Épris d'une passion vive, il devient tragique dans sa défaite, quand,
devant la nature, ses instincts et ses forces vives, toutes les ruses du
vieillard et tous ses travaux disparaissent et s'éclipsent. Du côté de
Sganarelle, stratagèmes prémédités, lascivités de la pensée,
personnalité cynique; du côté de la jeunesse, générosité, délicatesse,
amour véritable. La fille élevée dans l'ignorance brise sans le moindre
effort les réseaux du vieil oiseleur; et, ce qui est une admirable
combinaison inventée par Cervantès et perfectionnée par Molière, le
cynisme du tuteur obscène encourage l'amant et le pousse au succès.
Imaginez l'étonnement et l'effroi des anciens à la vue de cette audace
et la joie de la jeune cour! Molière annonce et prépare la place
supérieure que la femme, contenue pendant tout le moyen âge dans les
limites restreintes, allait assumer dans la civilisation nouvelle. Il
veut que, pour être les compagnes de l'homme, elles prennent le
sentiment de leur dignité; l'avilissement du faible, sa servitude, le
soin de le tenir au moyen de l'ignorance dans l'infériorité et
l'obscurité, ne profitent (dit le poëte) ni à sa vertu ni à la sûreté du
maître. C'est donc le mouvement ascensionnel des femmes que Molière
protége à ses propres dépens, il est vrai. Dans le ridicule Arnolphe,
qui ne peut poser sa main ridée sur ce papillon aux ailes légères, il y
a plus d'un trait emprunté à la passion de Molière et à ses douleurs.
Les commentateurs se sont épuisés en recherches pour vérifier les
sources auxquelles Molière a puisé pour compléter son œuvre. Enquête
difficile. Une assimilation constante venait grossir incessamment le
trésor de son génie. Gauloise de ton, d'un sel puissant, d'une vigueur
d'ironie extraordinaire, l'œuvre nouvelle rappelle à la fois Rabelais,
Scarron, les _Quinze joies du mariage_, les _Facéties_ de Straparole,
Mathurin Régnier, et la _Célestina_ espagnole de Rojas. L'art le plus
délicat a su y introduire la célèbre entremetteuse du moyen âge sans
blesser la décence, puisque c'est l'ingénue qui parle innocemment des
vices qu'elle ignore et de la vicieuse qu'elle ne comprend pas.
Cette nouvelle bataille fut gagnée avec plus d'éclat que les
précédentes. L'ironie et la tendresse, l'énergique satire de l'humanité,
ravissaient les esprits libres et jeunes. Élégants, marquis,
précieuses, tout ce qui se piquait de délicatesse repoussait Molière
comme un cynique bouffon. Parler de _tarte à la crème_, de _grés jeté
par la fenêtre_ et d'_enfants faits par l'oreille_, fi donc! Le duc de
la Feuillade, qui donnait le ton aux beaux de la cour, ne répondait,
lorsqu'on venait lui demander son opinion sur la pièce nouvelle, que ces
mots dédaigneusement jetés: _Tarte à la crème_. Les partisans de la
décence reléguaient Molière parmi les bateleurs. Les austères
condamnaient les sermons d'Arnolphe comme attentatoires à la religion.

-------------------------

Consignes
(a) Recopiez le passage de l'extrait sur Molière allant de «Cette nouvelle bataille» à «à la religion.», en renommant «marquis» en «courtisans».
(b) Résumez l'extrait sur Molière en deux phrases.
(c) Veuillez indiquer, d'après l'extrait sur Molière, ce que répondait le duc de la Feuillade quand on lui demandait son opinion sur la pièce nouvelle.

Données pour localiser des cibles visibles
-------------------------

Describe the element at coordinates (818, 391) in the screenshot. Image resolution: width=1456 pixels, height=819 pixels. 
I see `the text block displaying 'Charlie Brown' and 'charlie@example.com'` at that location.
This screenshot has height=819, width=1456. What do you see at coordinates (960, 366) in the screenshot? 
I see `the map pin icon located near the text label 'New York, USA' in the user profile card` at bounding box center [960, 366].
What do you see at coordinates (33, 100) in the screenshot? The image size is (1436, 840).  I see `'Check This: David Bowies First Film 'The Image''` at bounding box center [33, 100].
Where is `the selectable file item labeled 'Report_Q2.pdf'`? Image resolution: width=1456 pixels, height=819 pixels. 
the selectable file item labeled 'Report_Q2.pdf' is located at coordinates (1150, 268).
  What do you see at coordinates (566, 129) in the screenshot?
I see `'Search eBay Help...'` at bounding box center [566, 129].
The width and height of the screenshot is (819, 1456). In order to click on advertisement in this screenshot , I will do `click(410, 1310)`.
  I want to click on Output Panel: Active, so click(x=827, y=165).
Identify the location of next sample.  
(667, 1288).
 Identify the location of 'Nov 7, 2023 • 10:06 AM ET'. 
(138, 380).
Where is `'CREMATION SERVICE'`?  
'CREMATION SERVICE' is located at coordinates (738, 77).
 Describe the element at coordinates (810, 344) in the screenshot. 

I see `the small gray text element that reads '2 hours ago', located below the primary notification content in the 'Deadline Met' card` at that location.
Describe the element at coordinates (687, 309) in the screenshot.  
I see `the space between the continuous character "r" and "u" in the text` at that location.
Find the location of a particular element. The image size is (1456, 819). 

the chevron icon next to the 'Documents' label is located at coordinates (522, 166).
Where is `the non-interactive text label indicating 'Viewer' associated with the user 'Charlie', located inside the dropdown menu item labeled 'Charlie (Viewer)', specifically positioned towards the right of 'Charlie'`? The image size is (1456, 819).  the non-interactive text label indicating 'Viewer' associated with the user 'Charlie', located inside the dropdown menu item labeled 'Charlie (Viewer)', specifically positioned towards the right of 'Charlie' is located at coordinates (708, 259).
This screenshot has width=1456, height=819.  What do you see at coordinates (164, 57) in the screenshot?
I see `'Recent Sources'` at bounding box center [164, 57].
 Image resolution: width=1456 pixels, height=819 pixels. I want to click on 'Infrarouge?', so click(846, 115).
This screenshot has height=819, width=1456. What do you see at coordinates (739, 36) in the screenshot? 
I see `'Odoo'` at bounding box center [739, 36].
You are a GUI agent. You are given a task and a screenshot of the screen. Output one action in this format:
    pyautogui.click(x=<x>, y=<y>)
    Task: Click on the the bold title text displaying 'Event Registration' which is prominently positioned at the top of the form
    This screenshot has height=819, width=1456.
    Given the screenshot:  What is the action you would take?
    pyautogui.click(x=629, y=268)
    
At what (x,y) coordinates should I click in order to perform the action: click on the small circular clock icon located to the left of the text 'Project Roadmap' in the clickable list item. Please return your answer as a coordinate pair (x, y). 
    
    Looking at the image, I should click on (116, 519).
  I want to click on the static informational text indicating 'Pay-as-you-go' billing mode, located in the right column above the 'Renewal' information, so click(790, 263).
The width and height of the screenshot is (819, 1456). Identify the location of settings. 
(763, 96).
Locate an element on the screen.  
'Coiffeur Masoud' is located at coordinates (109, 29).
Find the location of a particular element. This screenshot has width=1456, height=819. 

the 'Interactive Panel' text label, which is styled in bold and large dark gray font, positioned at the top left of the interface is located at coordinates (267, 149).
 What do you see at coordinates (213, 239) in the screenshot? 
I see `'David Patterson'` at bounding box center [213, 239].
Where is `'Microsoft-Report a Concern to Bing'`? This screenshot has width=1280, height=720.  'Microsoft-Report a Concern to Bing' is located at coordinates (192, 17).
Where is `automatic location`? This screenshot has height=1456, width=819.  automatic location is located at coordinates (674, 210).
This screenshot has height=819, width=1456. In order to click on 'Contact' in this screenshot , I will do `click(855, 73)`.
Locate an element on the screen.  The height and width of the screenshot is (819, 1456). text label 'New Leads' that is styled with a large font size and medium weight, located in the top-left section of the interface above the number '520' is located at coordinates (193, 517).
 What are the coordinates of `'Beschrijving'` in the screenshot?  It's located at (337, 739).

-------------------------

Corrigé
(a)
Cette nouvelle bataille fut gagnée avec plus d'éclat que les
précédentes. L'ironie et la tendresse, l'énergique satire de l'humanité,
ravissaient les esprits libres et jeunes. Élégants, courtisans,
précieuses, tout ce qui se piquait de délicatesse repoussait Molière
comme un cynique bouffon. Parler de _tarte à la crème_, de _grés jeté
par la fenêtre_ et d'_enfants faits par l'oreille_, fi donc! Le duc de
la Feuillade, qui donnait le ton aux beaux de la cour, ne répondait,
lorsqu'on venait lui demander son opinion sur la pièce nouvelle, que ces
mots dédaigneusement jetés: _Tarte à la crème_. Les partisans de la
décence reléguaient Molière parmi les bateleurs. Les austères
condamnaient les sermons d'Arnolphe comme attentatoires à la religion.

(b) Dans la pièce, la jeunesse et l'amour véritable triomphent sans effort des ruses du vieux tuteur, et Molière y défend l'élévation des femmes tout en puisant à de nombreuses sources, de Rabelais à la Célestina de Rojas. Ce succès éclatant ravit les esprits libres et jeunes, mais les délicats de la cour jugent Molière cynique, et les austères condamnent les sermons d'Arnolphe comme attentatoires à la religion.

(c) Il répondait seulement, d'un ton dédaigneux : «Tarte à la crème».